Land startet Männer-Beratungsplattform

Eine Männerplattform im Internet bietet seit kurzem Information und Beratung für spezifische Männerprobleme. 40.000 Euro ließ sich das Land die Beratungsplattform kosten. Die Männerpartei ist unzufrieden und fordert ein eigenes Männerreferat sowie mehr Geld.

Die Plattform ist zweigleisig aufgebaut. Eine Schiene ist die Information über männerspezifische Themen. Dabei wurde besonderer Wert auf die weltanschauliche Vielfalt der Beiträge gelegt, denn hinter den Informationen stehen Fachleute verschiedenster Institutionen - etwa der Caritas, des Instituts für Sozialdienste oder des Ehe- und Familienzentrums der Diözese.

Erstberatung ist anonym möglich

Die zweite Schiene ist die Beratung. Nach Erstabklärung der auch anonym möglichen E-mail-Anfragen achte man darauf, die Betroffenen an die richtige Beratungsstelle weiterzuverweisen, so Bernhard Fuchs vom Institut für Sozialdienste. Die niederschwelligen Beratungsangebote sind für die Betroffenen gratis.
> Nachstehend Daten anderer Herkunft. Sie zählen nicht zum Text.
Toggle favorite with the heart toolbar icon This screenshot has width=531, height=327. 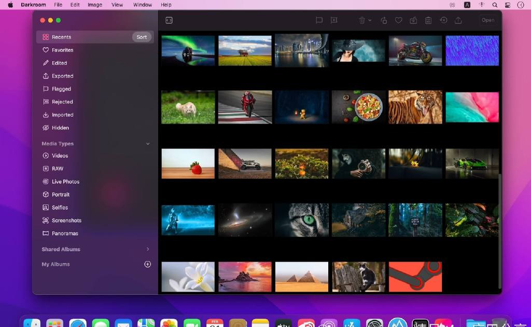398,20
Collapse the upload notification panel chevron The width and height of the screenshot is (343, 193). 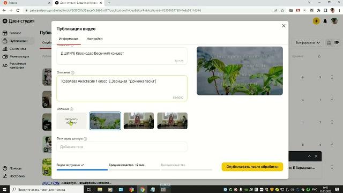point(309,156)
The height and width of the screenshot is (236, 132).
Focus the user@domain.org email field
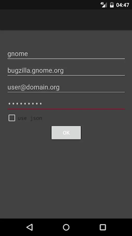click(66, 87)
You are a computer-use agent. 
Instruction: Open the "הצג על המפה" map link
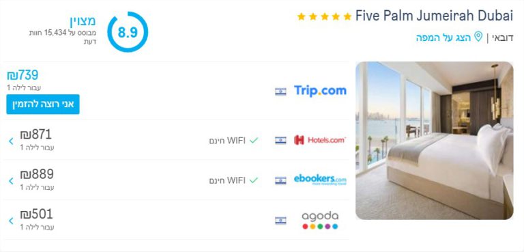coord(443,38)
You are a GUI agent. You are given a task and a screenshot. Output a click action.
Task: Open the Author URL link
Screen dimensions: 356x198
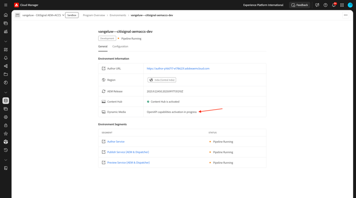(x=178, y=68)
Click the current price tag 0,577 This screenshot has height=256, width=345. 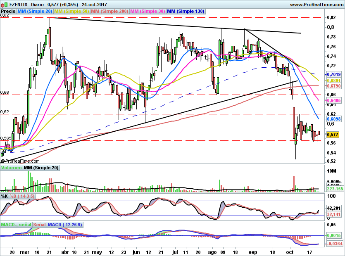point(333,135)
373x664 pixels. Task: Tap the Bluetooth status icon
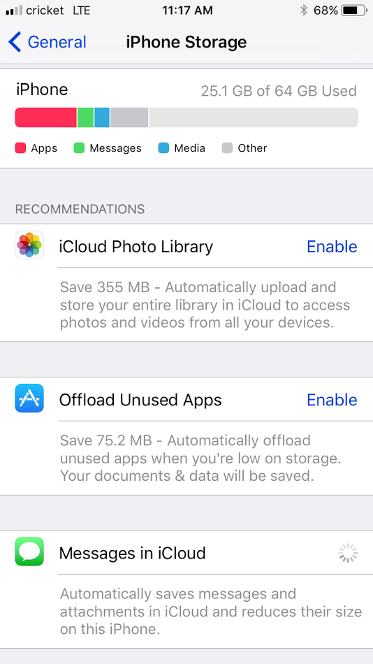[303, 10]
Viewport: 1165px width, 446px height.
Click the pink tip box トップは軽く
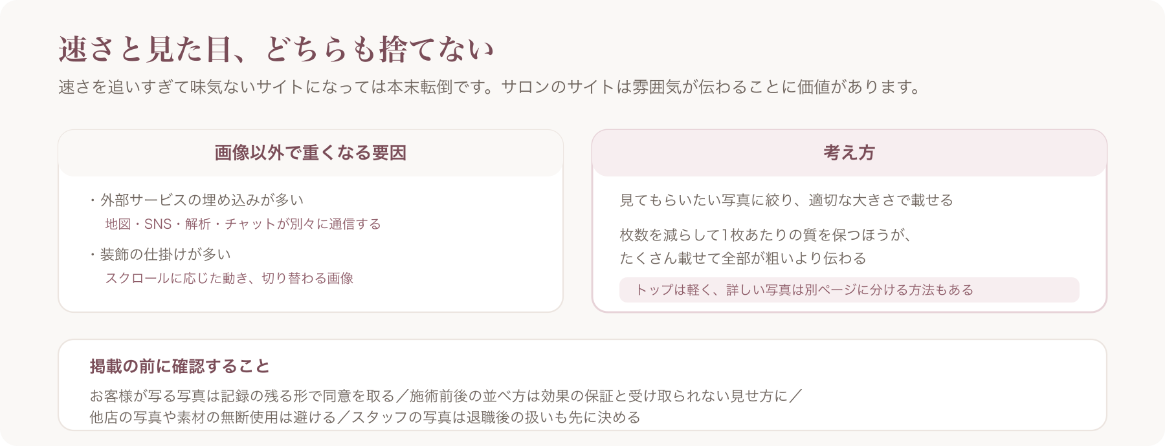tap(849, 290)
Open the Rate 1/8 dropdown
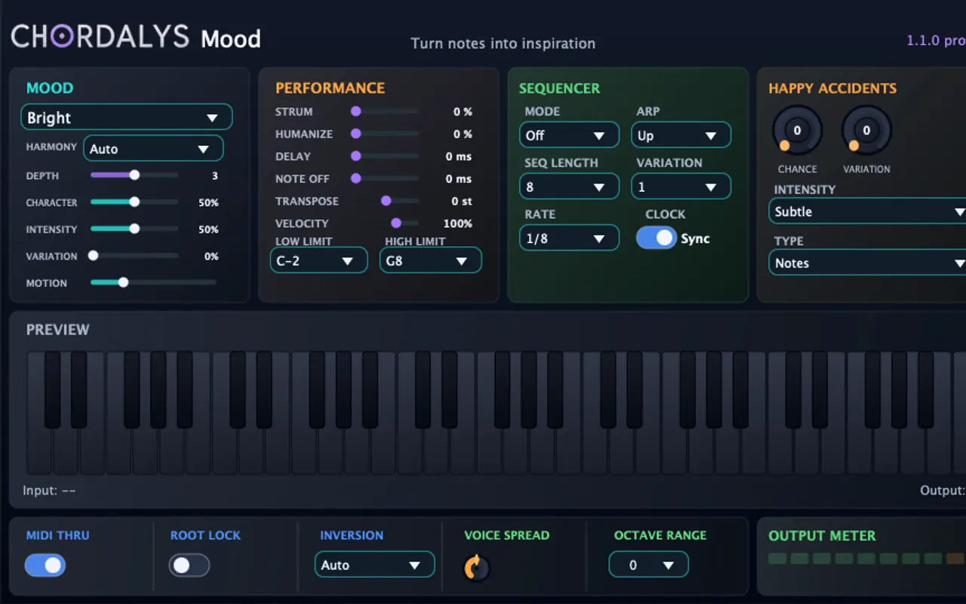966x604 pixels. [569, 238]
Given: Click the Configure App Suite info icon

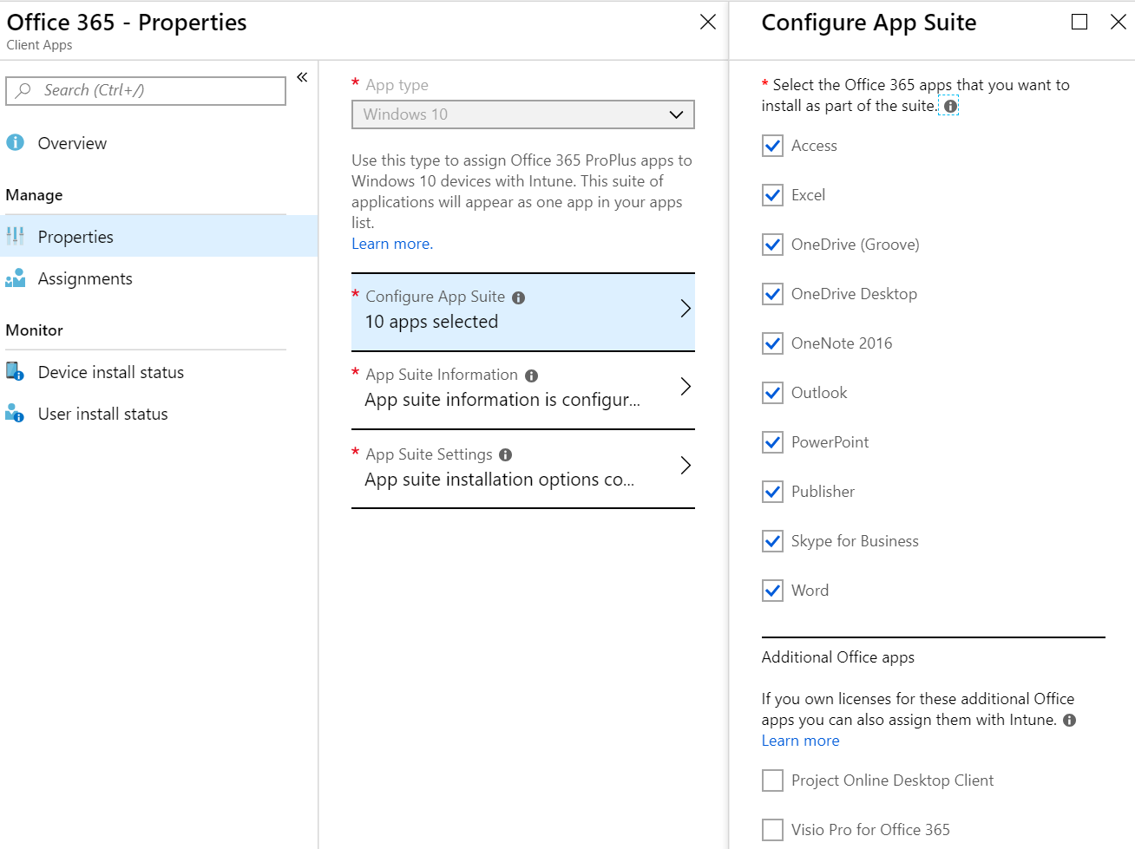Looking at the screenshot, I should click(517, 296).
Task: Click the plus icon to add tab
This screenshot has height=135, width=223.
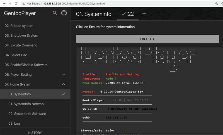Action: point(144,14)
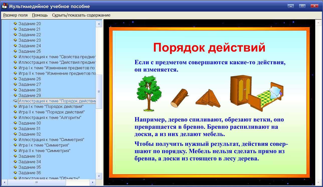
Task: Click the bookmark icon beside "Задание 36"
Action: (15, 173)
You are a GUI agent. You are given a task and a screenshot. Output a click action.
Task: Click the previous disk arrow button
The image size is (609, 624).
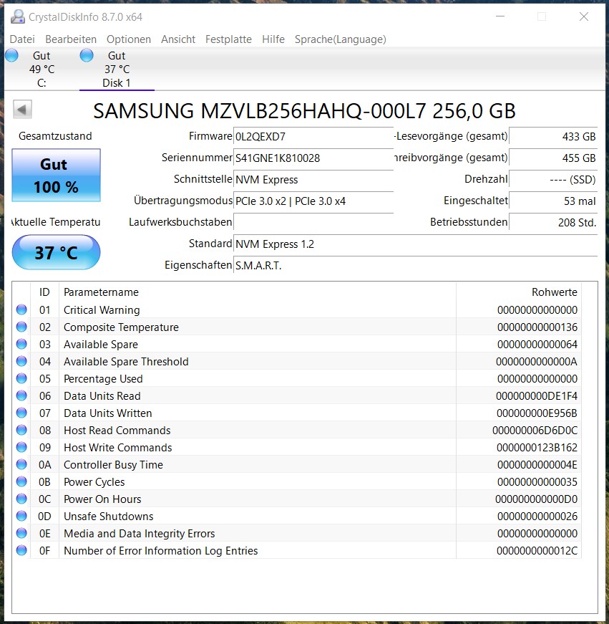(22, 110)
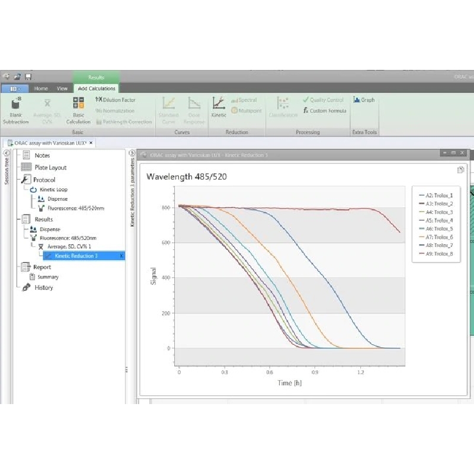Copy the chart using the top-right icon
Viewport: 474px width, 474px height.
click(460, 170)
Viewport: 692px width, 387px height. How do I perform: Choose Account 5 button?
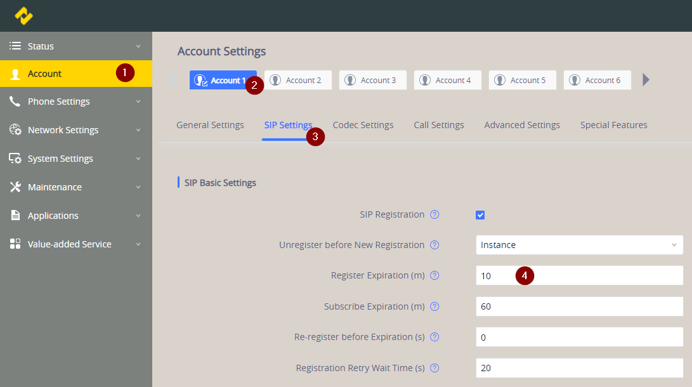tap(522, 80)
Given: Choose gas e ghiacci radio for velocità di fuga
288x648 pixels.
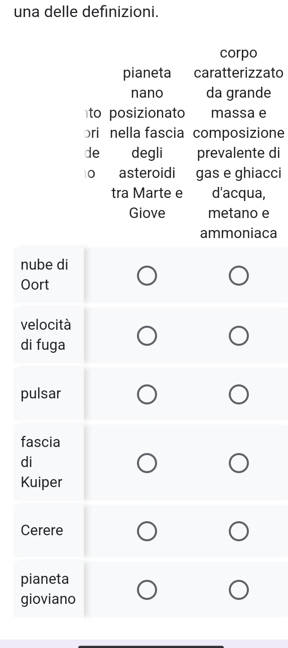Looking at the screenshot, I should pyautogui.click(x=238, y=336).
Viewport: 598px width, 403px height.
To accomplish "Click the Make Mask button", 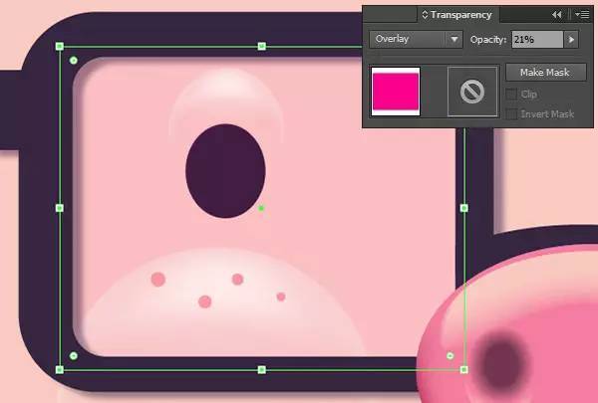I will tap(545, 73).
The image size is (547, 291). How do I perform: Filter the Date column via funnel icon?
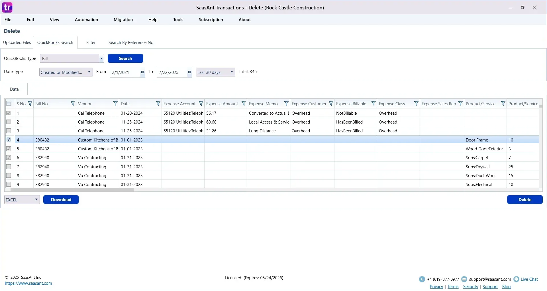pos(158,104)
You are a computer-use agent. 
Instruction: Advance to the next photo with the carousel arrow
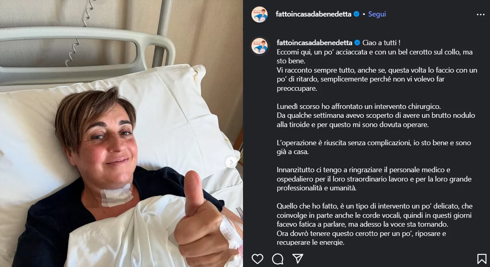click(231, 163)
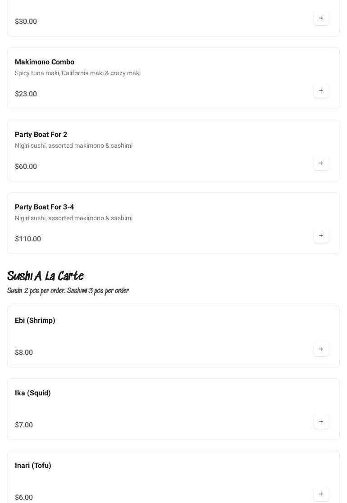347x503 pixels.
Task: Add Party Boat For 2 to cart
Action: click(x=321, y=163)
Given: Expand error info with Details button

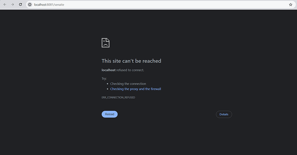Looking at the screenshot, I should [224, 114].
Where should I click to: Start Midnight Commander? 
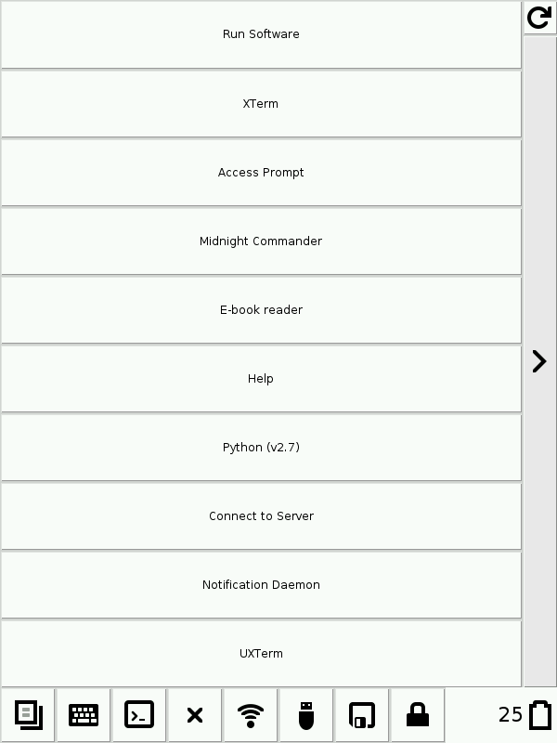coord(261,241)
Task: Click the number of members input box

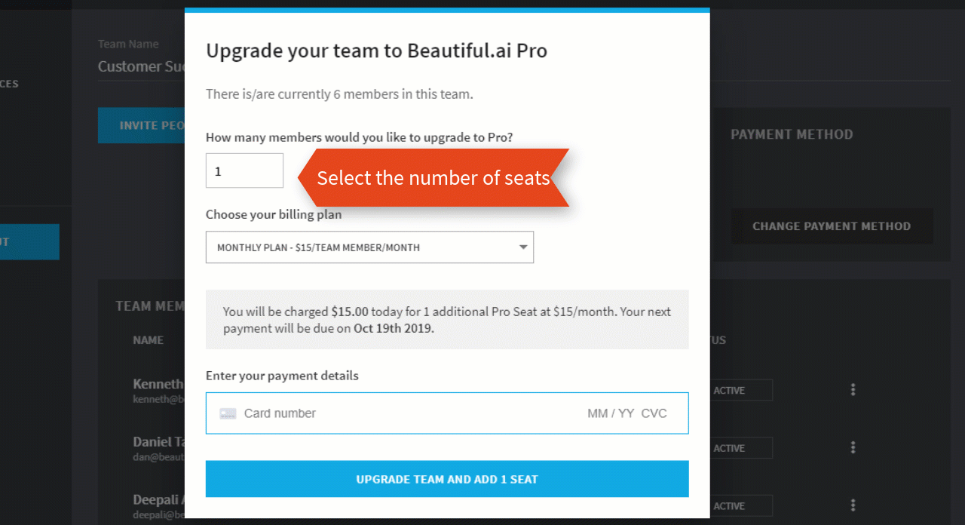Action: [x=244, y=171]
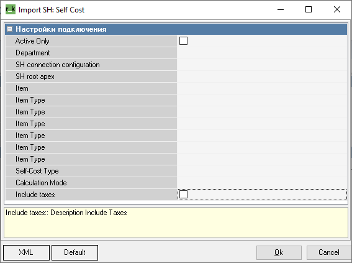Open the Self-Cost Type value dropdown
This screenshot has width=352, height=263.
pos(262,171)
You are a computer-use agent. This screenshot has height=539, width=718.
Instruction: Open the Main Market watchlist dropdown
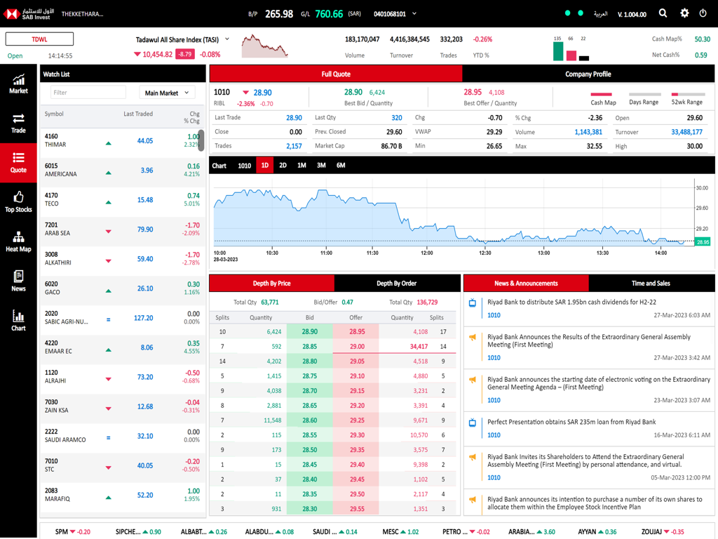(167, 91)
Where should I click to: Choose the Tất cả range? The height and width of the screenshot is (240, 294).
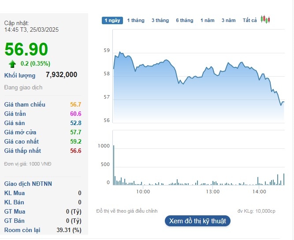pyautogui.click(x=249, y=20)
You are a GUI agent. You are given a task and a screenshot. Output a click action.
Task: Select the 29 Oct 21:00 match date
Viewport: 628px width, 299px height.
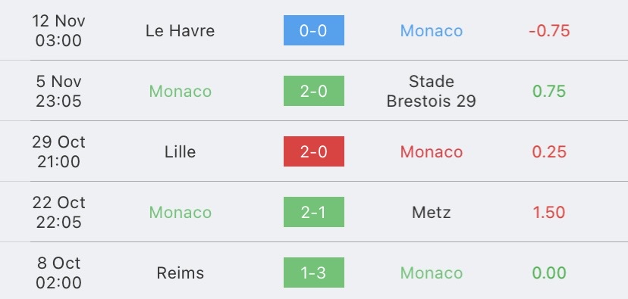[58, 151]
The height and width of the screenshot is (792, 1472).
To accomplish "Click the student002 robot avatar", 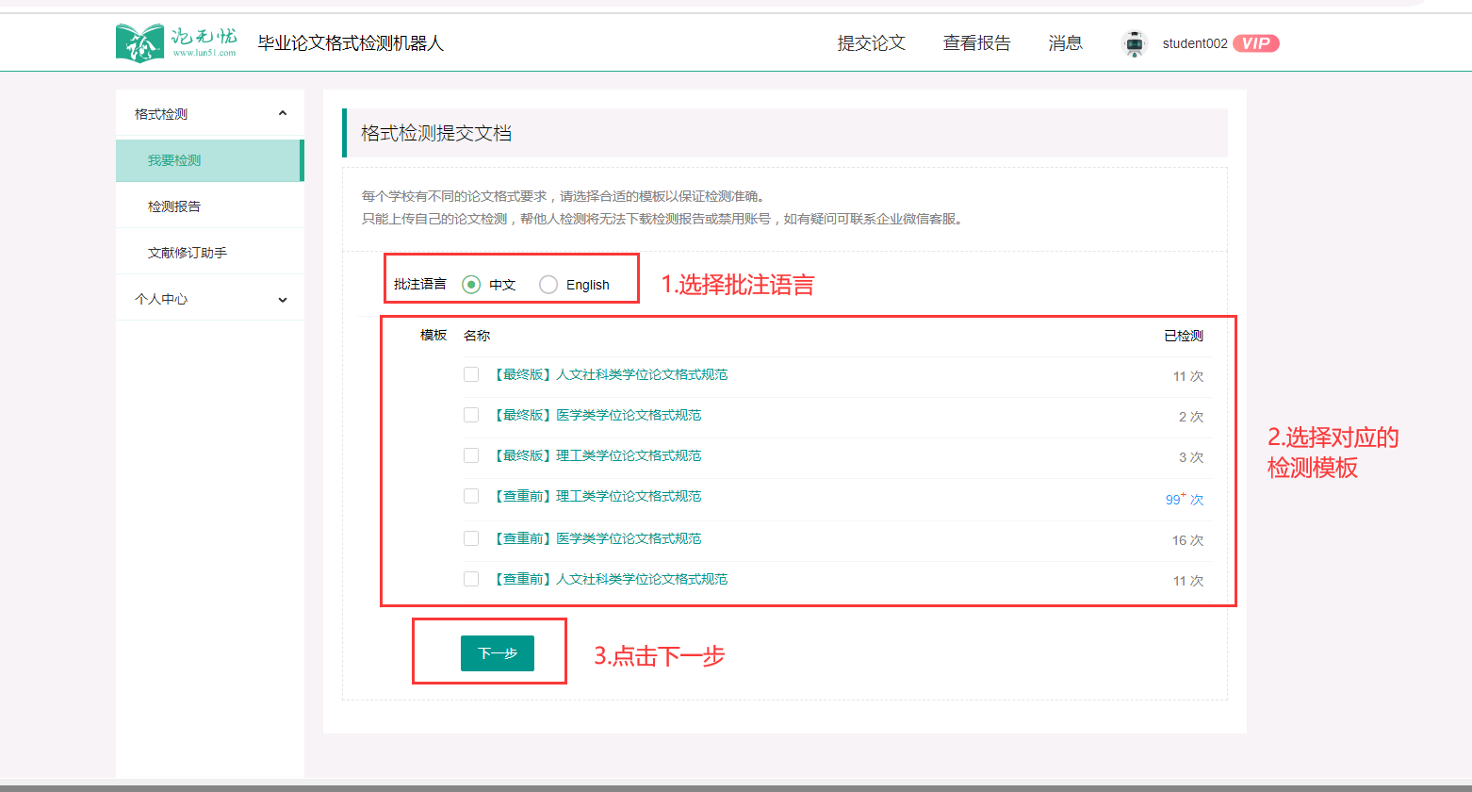I will coord(1135,43).
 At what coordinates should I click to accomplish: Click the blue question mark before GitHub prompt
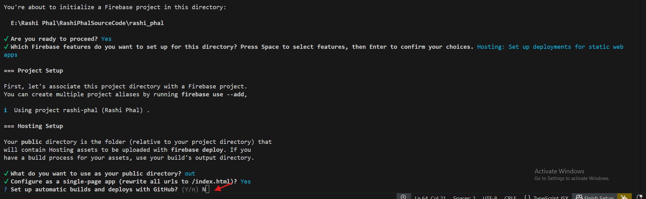click(5, 189)
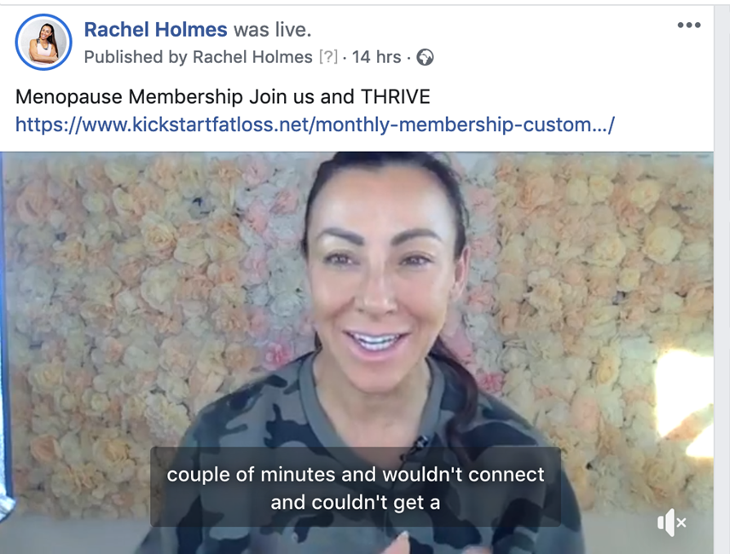Unmute the video with the speaker icon
730x554 pixels.
671,522
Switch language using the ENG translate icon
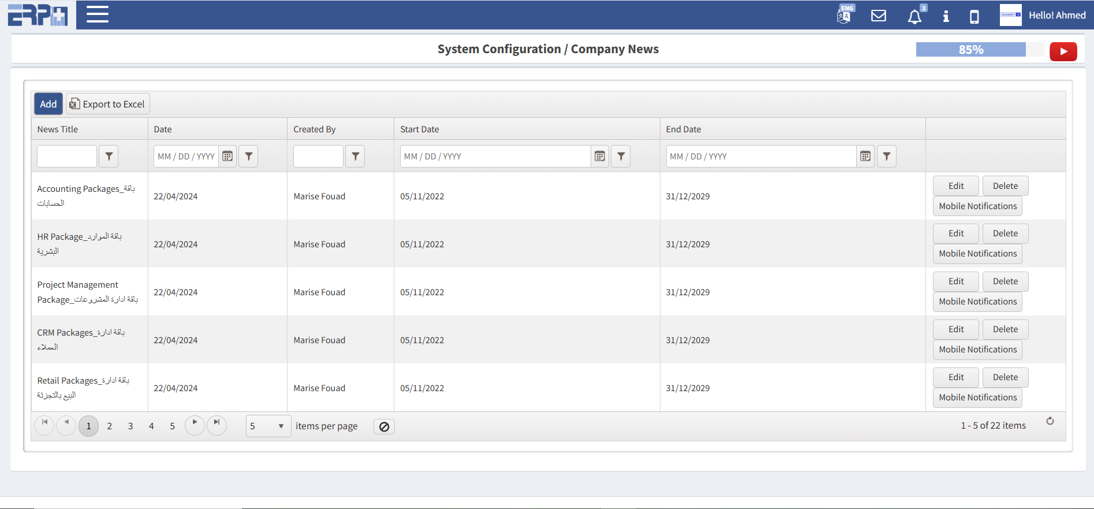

Keine Konkurrenzaktion zur Männerpartei

Soziallandesrätin Greti Schmid (ÖVP) sieht in der Beratungsplattform keine Mobilmachung der ÖVP gegen Väterplattformen und Männerparteien. Die Pläne für das neue Angebot habe man schon lange gewälzt. Der niederschwellige Zugang zu Informationen sei wichtig und notwendig gewesen.

Männerpartei unzufrieden

Der Landesvorsitzende der Männerpartei, Hannes Hausbichler, ist mit der Neueinführung nicht zufrieden. Es sei zwar gut, dass das Land endlich einmal an die Männer gedacht habe, allerdings erhielten etwa Beratungseinrichtungen für Frauen mehrfach sechsstellige Jahresbeträge. Allein das „Femail“ bekomme 240.000 Euro. Bei „Vordermann“ hingegen sehe es so aus, als ob IfS-Angestellten nebenbei die Männerberatung aufs Auge gedrückt werde, so Hausbichler.

Forderungen der Männerpartei:
- Zuteilung von Männeranliegen an einen Landesrat
- Einrichtung eines Männerreferats
- eigenständige und unabhängige Männerberatung mit mind. 240.000 Euro Jahresbudget
- Männersituationsbericht

„Das heutzutage ausufernde Thema ‚Besuchsverweigerung‘ wird auf der Homepage mit dem Hinweis auf das Besuchscafé abgespeist, welches nur eine notdürftige Maßnahme sein darf“, sagt Hausbichler. Die Lösung, die Durchsetzung des Besuchsrechts, werde Vätern verschwiegen. Zudem sieht Hausbichler in den IfS-Beratern keine objektiven Gesprächspartner. Viele Männer empfinden das IfS als „völlig auf Seiten der Frauen stehen“.